Rio de Janeiro - As vendas industriais de junho caíram 3,11%, na comparação com o mesmo mês do ano passado, de acordo com pesquisa divulgada ontem pela Confederação Nacional da Indústria (CNI). Na avaliação do coordenador de Política Econômica da instituição, Flávio Castelo Branco, a demanda doméstica está ''anêmica'' e, se nada for feito, o País corre o risco de fechar o ano com venda real negativa na indústria.

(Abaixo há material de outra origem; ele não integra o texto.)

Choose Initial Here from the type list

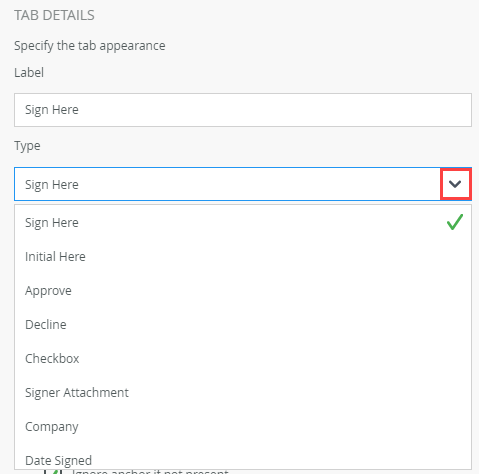click(243, 257)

Com a queda de junho, a terceira mensal consecutiva, as vendas do setor fecharam o segundo trimestre 2,82% abaixo do mesmo período em 2002, depois de terem crescido 4,71% nos primeiros três meses deste ano. Com relação ao mês anterior, a retração foi de de 1,47%, pior desempenho para um mês de junho desde 1995.
Nos dois últimos trimestres de 2002, o crescimento havia sido, respectivamente, de 3,93% e de 7,38%. Apesar da queda de abril a junho, o primeiro semestre deste ano ainda acumula crescimento de 0,77%. Já há sinais, contudo, de desaceleração no mês de julho, antecipa o coordenador da CNI.
O quadro é mais grave, segundo o economista, porque a indústria entrou no período de maior atividade sazonal (de julho a outubro) em ''condições desfavoráveis'', entre elas o baixo poder de compra do consumidor, juros altos, pouca liquidez e baixa perspectiva de investimentos. ''O quadro não está favorável. É preciso uma injeção, uma transfusão nessa demanda anêmica'', diz Castelo Branco. A última retração anual de vendas foi em 1998 (-1,58%).
Os indicadores de junho também recuaram na comparação com maio. Assim, as vendas variaram - 1,47%, emprego - 0,14%, horas trabalhadas - 0,43%. O uso da capacidade instalada caiu de 79,6% para 79,2%. Castelo Branco ressaltou que, pela primeira vez no ano, houve queda no nível de emprego. Segundo ele, isso significa que os empresários que estavam postergando demissões, na expectativa de uma retomada da atividade, cansaram de esperar e adotaram medidas internas de ajustes. ''A tendência não deve ser reverter isso tão rápido. Só depois de reação da demanda doméstica, o que pode ocorrer no último trimestre do ano'', disse o economista.
O coordenador da CNI avalia que na próxima reunião do Comitê de Política Monetária (Copom) deverá haver um corte maior da taxa Selic. Castelo Branco qualificou o corte de 1,5 ponto porcentual na última reunião como ''bastante sensível, quase simbólica''. Ainda assim, ele analisa que reduzir os juros não basta para o crescimento sustentado e defende que é preciso retomar investimentos e os níveis de confiança na economia.
A trajetória de desaceleração da atividade industrial vem desde o final de 2002 e reflete ''uma dimensão dos impactos que a política monetária restritiva vem causando à atividade econômica''. Com as quedas de vendas, informa o economista, o nível de faturamento voltou ao nível do fim de 2001.